Meghann came over for dinner. Meghann is working with midwives this month before heading back to the US to become a midwife herself. But she should have been working for DAI, living in the DAI compound in Kunduz if things had worked out with her contract, some months ago. But things hadn’t and so she was not in Kunduz the other night when the compound was attacked.
Such is life. Some people call it Providence, others call it luck. I am not sure what to call it but I was very happy that she was with us tonight and not traumatized on a flight home.
The boss was back today. I had not seen him in nearly a month. We spent hours going over everything that was on our plates, left from before, new stuff, very urgent, mildly urgent and not so urgent right now. One of my staff who spent the last month in the US was also back and so I don’t feel so lonely anymore.

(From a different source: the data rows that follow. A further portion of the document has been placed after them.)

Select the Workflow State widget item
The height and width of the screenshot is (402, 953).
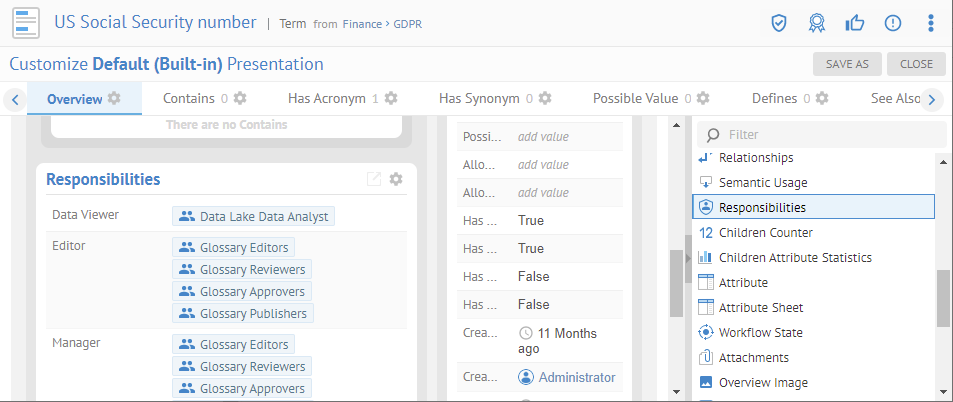pyautogui.click(x=760, y=333)
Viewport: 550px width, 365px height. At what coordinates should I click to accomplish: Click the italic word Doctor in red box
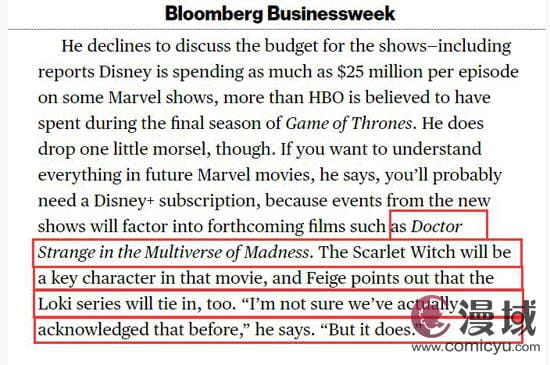[437, 227]
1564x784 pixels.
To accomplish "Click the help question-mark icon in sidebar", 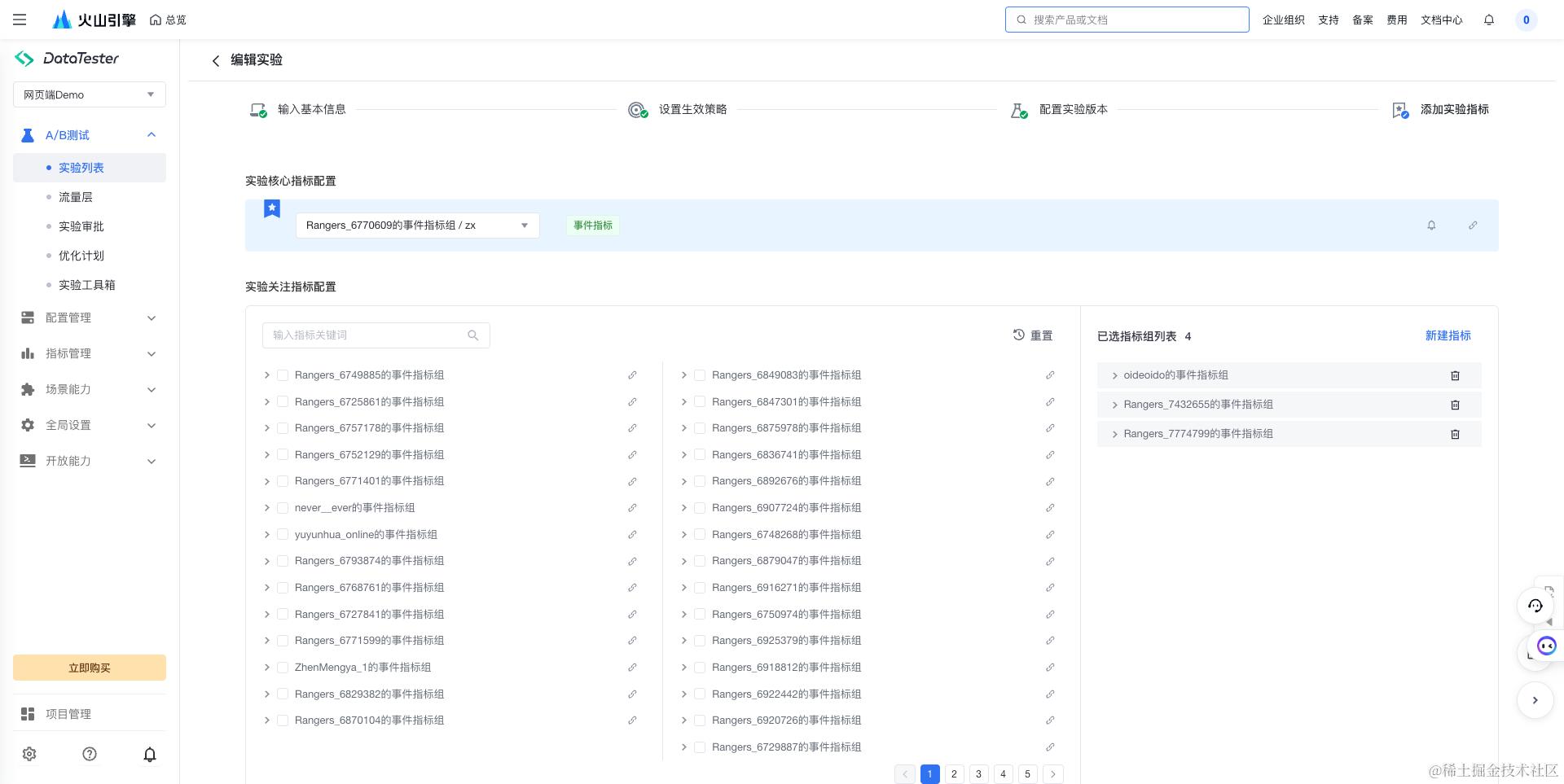I will pos(90,754).
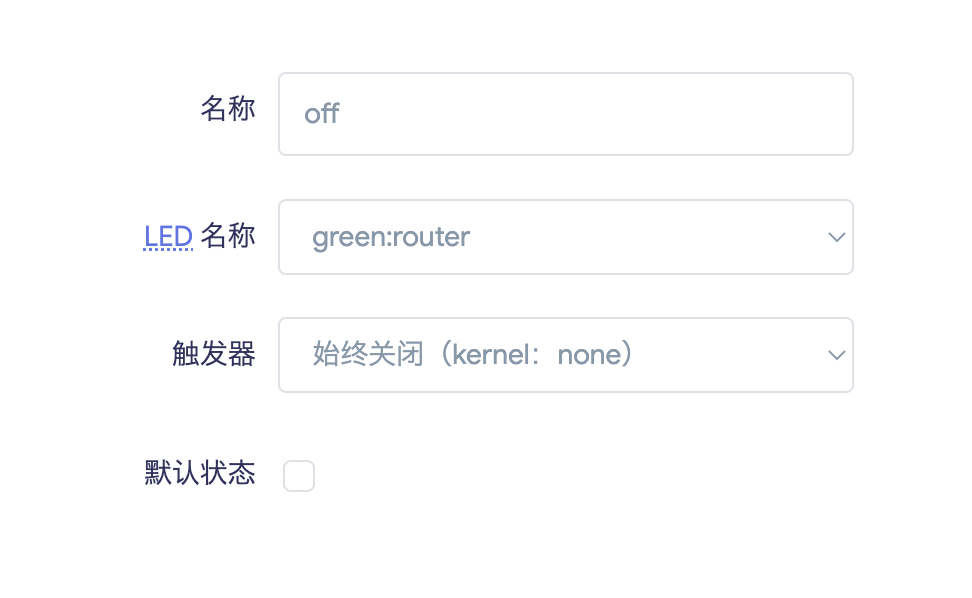
Task: Click the 名称 input field containing off
Action: tap(566, 114)
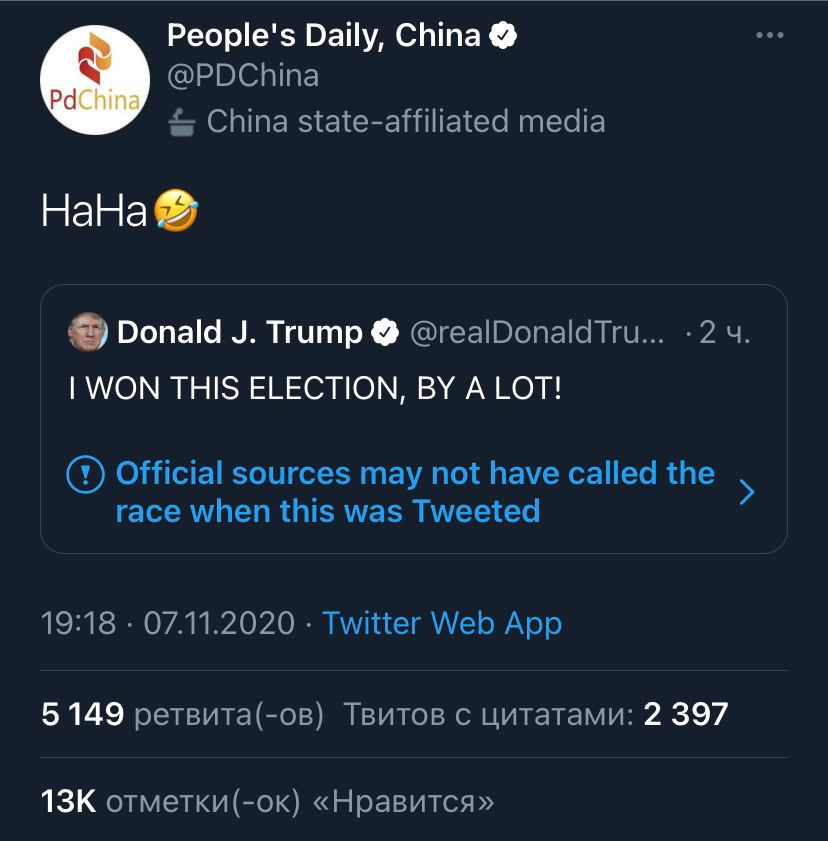Open the "China state-affiliated media" label

click(405, 122)

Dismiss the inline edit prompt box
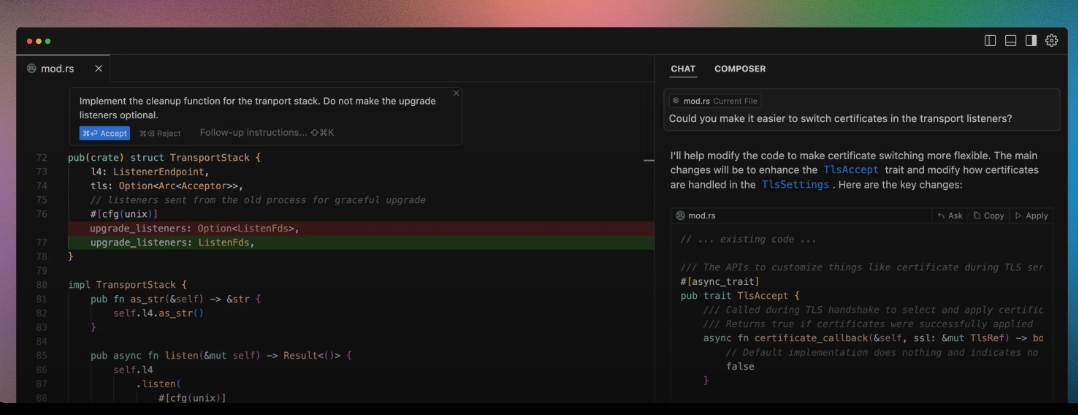click(x=456, y=93)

He told me about the short experiential workshop he went to in New York. Experiential learning is not for the faint of heart and even less so for people from this culture where learning is something teachers make you do, and something that requires much lecturing. He had learned about technical versus adaptive challenges and the notion of ‘work avoidance’ (when the hard work of bringing together people or groups who can shed light on the adaptive challenge requires you to change the way you have been (adapt) and behave in new ways with others).
With another colleague, sitting around the table we thought about what the US is trying to do here; tackling Afghanistan as if it is a technical challenge, which means that somewhere there is the solution, that we know how to do this, when, in fact, we are all clueless. But how could you admit that to the world and to those who lost kin and limbs here?